21 dicembre 2018

Malattia professionale da esposizione all’amianto: il datore deve risarcire il danno differenziale

Autore: Salvatore Cortese
Con la Sentenza n. 29401 del 15 novembre 2018, la Corte di Cassazione ha stabilito che in caso di malattia professionale - nel caso di specie, cancro da esposizione ad amianto - al lavoratore spetta il risarcimento per il danno biologico differenziale liquidato oltre l’importo della rendita Inail. Inoltre, nel caso in cui fra le parti sia intervenuta una conciliazione, questa potrà valere solo per i fattori conoscibili al momento della sottoscrizione e non per i diritti futuri ed eventuali, in quanto situazioni prive del requisito dell'attualità.

La vicenda muove dalla richiesta di risarcimento del danno biologico, conseguente a malattia professionale di mesotelioma pleurico causata da esposizione ad amianto, avanzata dai familiari di un dipendente deceduto nei confronti della società ex datrice di lavoro, alle cui dipendenze aveva lavorato dal 1965 come impiegato e poi sino al 1995 come dirigente, prestando le proprie mansioni a stretto contatto con le lavorazioni che utilizzavano coibentazioni in amianto.

Ebbene, la Suprema Corte è stata chiamata a pronunciarsi sul ricorso proposto dalla società datrice di lavoro avverso la sentenza della Corte d’Appello che, respingendo l’appello della richiamata società, aveva riconosciuto legittima la richiesta dei familiari dell’ex dipendente.

In particolare, la società sosteneva di non dovere alcunché, a titolo di risarcimento, per sopraggiunta conciliazione transattiva, sottoscritta in sede di accordo sindacale in un momento antecedente rispetto alla diagnosi della malattia.
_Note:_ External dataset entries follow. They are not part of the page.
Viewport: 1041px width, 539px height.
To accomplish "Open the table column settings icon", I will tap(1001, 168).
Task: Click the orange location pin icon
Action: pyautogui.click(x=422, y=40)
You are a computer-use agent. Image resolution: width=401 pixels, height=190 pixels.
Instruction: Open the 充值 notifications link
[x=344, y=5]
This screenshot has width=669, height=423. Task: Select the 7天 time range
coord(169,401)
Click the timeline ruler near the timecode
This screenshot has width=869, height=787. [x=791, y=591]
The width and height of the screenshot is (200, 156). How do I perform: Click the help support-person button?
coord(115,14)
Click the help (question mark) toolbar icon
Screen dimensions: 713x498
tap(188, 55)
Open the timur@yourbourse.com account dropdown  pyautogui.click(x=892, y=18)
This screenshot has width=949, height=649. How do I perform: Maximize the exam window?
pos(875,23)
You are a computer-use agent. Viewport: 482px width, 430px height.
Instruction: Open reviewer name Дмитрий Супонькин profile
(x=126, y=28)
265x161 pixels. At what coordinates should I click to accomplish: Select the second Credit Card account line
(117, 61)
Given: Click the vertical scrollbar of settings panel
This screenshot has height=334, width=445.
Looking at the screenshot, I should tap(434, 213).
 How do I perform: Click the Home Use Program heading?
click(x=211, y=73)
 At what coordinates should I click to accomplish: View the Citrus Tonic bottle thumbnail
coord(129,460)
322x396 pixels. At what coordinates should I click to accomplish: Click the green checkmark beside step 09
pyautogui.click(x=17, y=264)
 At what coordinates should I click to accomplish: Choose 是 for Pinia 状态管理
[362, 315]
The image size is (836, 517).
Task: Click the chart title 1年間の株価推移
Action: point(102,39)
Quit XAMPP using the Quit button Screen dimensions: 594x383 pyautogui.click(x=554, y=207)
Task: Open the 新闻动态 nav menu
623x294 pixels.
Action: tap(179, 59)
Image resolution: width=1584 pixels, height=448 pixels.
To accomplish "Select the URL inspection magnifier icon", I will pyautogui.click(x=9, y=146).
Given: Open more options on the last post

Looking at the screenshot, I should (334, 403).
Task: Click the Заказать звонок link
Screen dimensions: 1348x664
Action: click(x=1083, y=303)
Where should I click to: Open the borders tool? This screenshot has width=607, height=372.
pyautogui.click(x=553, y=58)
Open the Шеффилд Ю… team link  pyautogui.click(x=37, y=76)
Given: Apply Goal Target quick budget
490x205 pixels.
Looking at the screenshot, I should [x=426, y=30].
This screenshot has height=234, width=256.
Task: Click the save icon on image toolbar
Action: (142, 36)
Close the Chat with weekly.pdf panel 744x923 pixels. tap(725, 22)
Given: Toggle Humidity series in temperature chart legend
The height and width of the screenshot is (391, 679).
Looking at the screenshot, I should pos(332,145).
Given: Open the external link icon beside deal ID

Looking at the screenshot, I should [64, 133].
Inoltre, si riteneva esclusa dalla legittimazione passiva essendo presente copertura assicurativa Inail.

Investita del giudizio, la Suprema Corte ha confermato la tesi del Giudice di merito secondo cui la responsabilità per inadempimento del datore di lavoro trova la propria fonte nell’art. 2087 c.c., secondo il quale “l’imprenditore è tenuto ad adottare nell’esercizio dell’impresa le misure che, secondo la particolarità del lavoro, l’esperienza e la tecnica, sono necessarie a tutelare l’integrità fisica e la personalità morale dei prestatori di lavoro”. Tale norma impone al datore di lavoro di adottare tutte le misure e le cautele necessarie a tutelare l’integrità fisica del lavoratore, anche quando non vi sia una specifica misura preventiva.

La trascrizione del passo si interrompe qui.